*** ESTRATTO DEL DOCUMENTO
Il fucile da caccia - Yasushi Inoue

Sono debitrice per questo romanzo breve (o racconto lungo?) a Dante del blog Esserino e Balena, che un bel giorno ha deciso di leggerlo ad alta voce facendo secondo me un lavoro davvero egregio perché gli ha dato esattamente la scansione e i tempi che un testo del genere richiedeva. Tanto mi è piaciuta questa sua lettura che me la sono ascoltata due volte di fila e non so se avrò mai voglia di leggere il testo scritto. A fine post lascio i link per chi vuole ascoltare la sua versione (e sono una infinità perché ce lo ha letto a puntate. Io naturalmente ho aspettato che avesse finito per ascoltarlo tutto di seguito, ma ognuno può regolarsi come meglio crede).
******
= ELENCO DEI COMPITI =
(a) Restituisci senza modifiche il tratto dell'estratto del documento che va da "Il fucile da" fino a "come meglio crede).".
(b) Secondo l'estratto del documento, chi ha letto ad alta voce il romanzo breve?
*** BLOCCO DATI
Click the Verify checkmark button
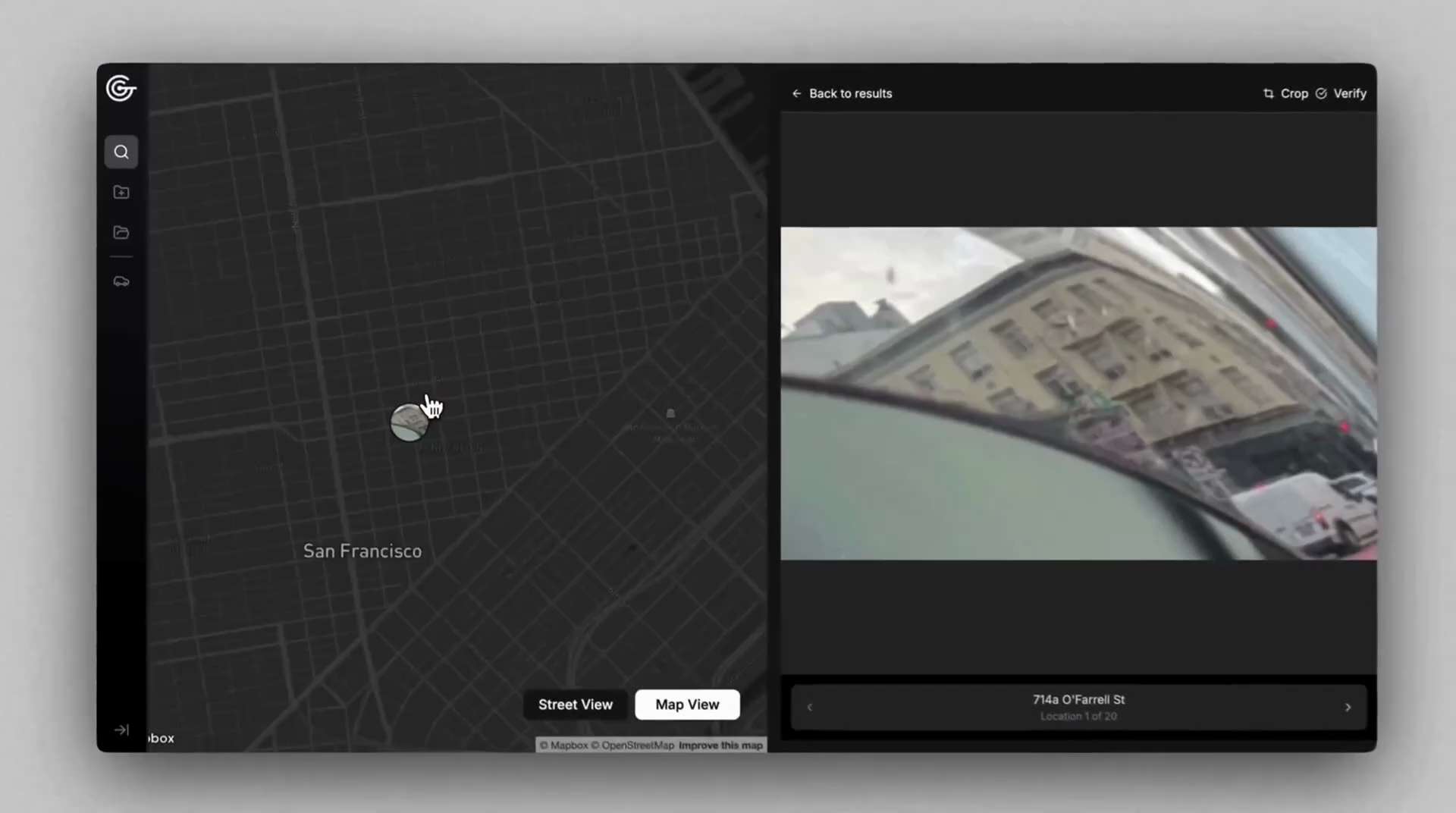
******
= RISPOSTE QUI SOTTO =
(a)
Il fucile da caccia - Yasushi Inoue

Sono debitrice per questo romanzo breve (o racconto lungo?) a Dante del blog Esserino e Balena, che un bel giorno ha deciso di leggerlo ad alta voce facendo secondo me un lavoro davvero egregio perché gli ha dato esattamente la scansione e i tempi che un testo del genere richiedeva. Tanto mi è piaciuta questa sua lettura che me la sono ascoltata due volte di fila e non so se avrò mai voglia di leggere il testo scritto. A fine post lascio i link per chi vuole ascoltare la sua versione (e sono una infinità perché ce lo ha letto a puntate. Io naturalmente ho aspettato che avesse finito per ascoltarlo tutto di seguito, ma ognuno può regolarsi come meglio crede).

(b) Dante del blog Esserino e Balena.